§ TWOJE POLECENIE
Odtwórz dokładnie wszystkie poniższe wiersze, ale nie umieszczaj w odpowiedzi obrazów.

━━━━━ PODANE INFORMACJE ━━━━━

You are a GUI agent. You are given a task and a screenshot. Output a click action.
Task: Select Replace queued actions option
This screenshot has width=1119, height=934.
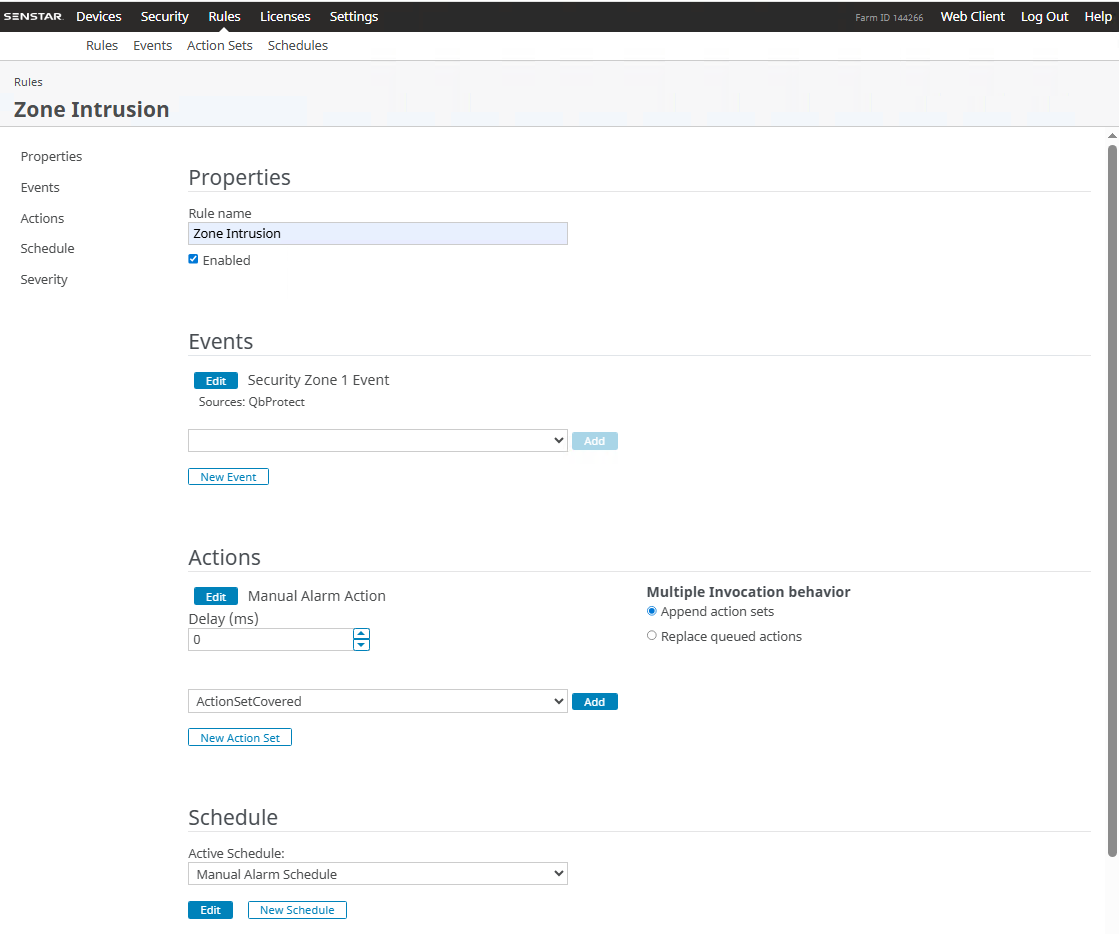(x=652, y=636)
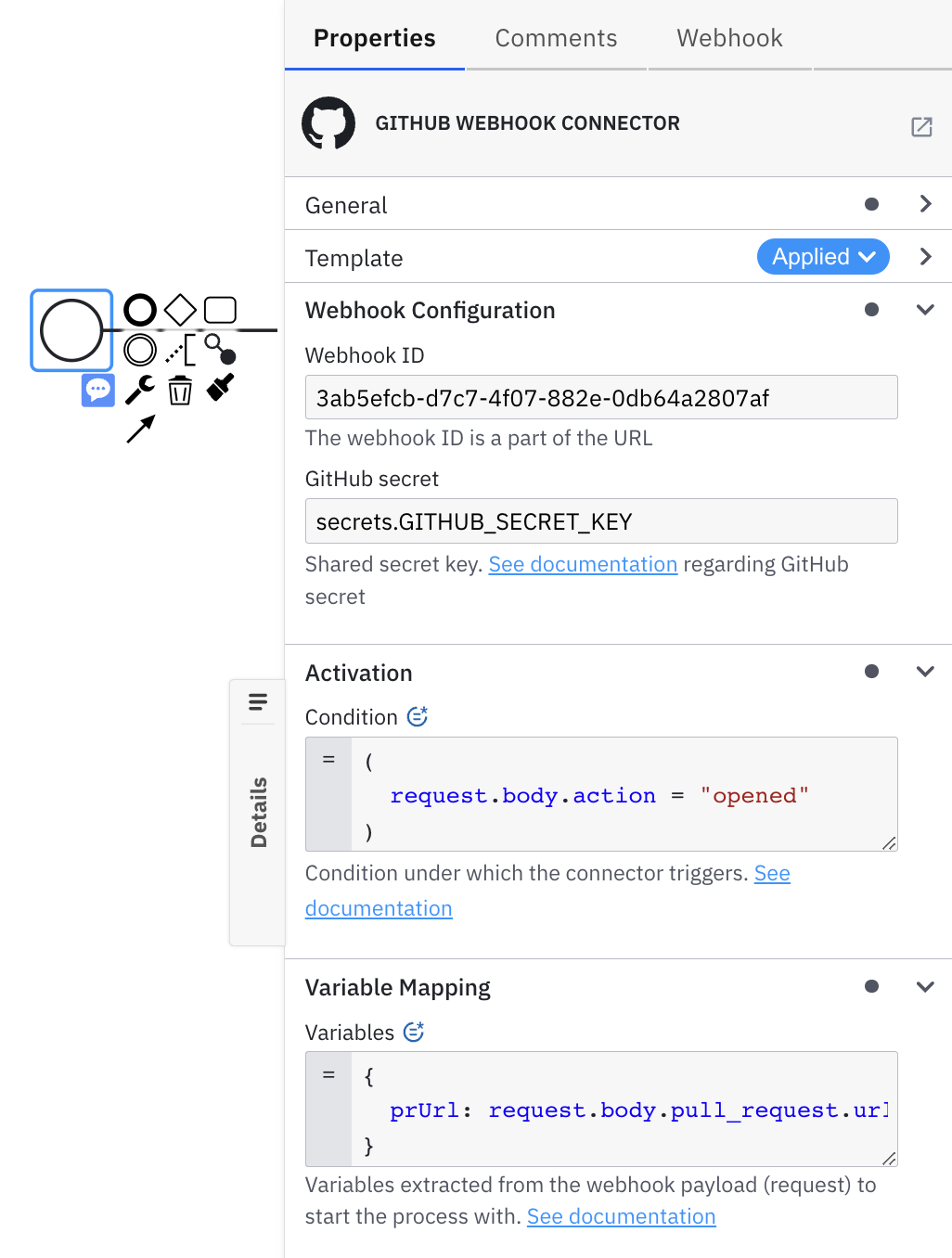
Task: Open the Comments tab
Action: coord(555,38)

━━━━━

§ POPRAWNY WYNIK
You are a GUI agent. You are given a task and a screenshot. Output a click action.
Task: Select Replace queued actions option
This screenshot has width=1119, height=934.
(x=652, y=636)
Task: Open the Comments tab
Action: coord(555,38)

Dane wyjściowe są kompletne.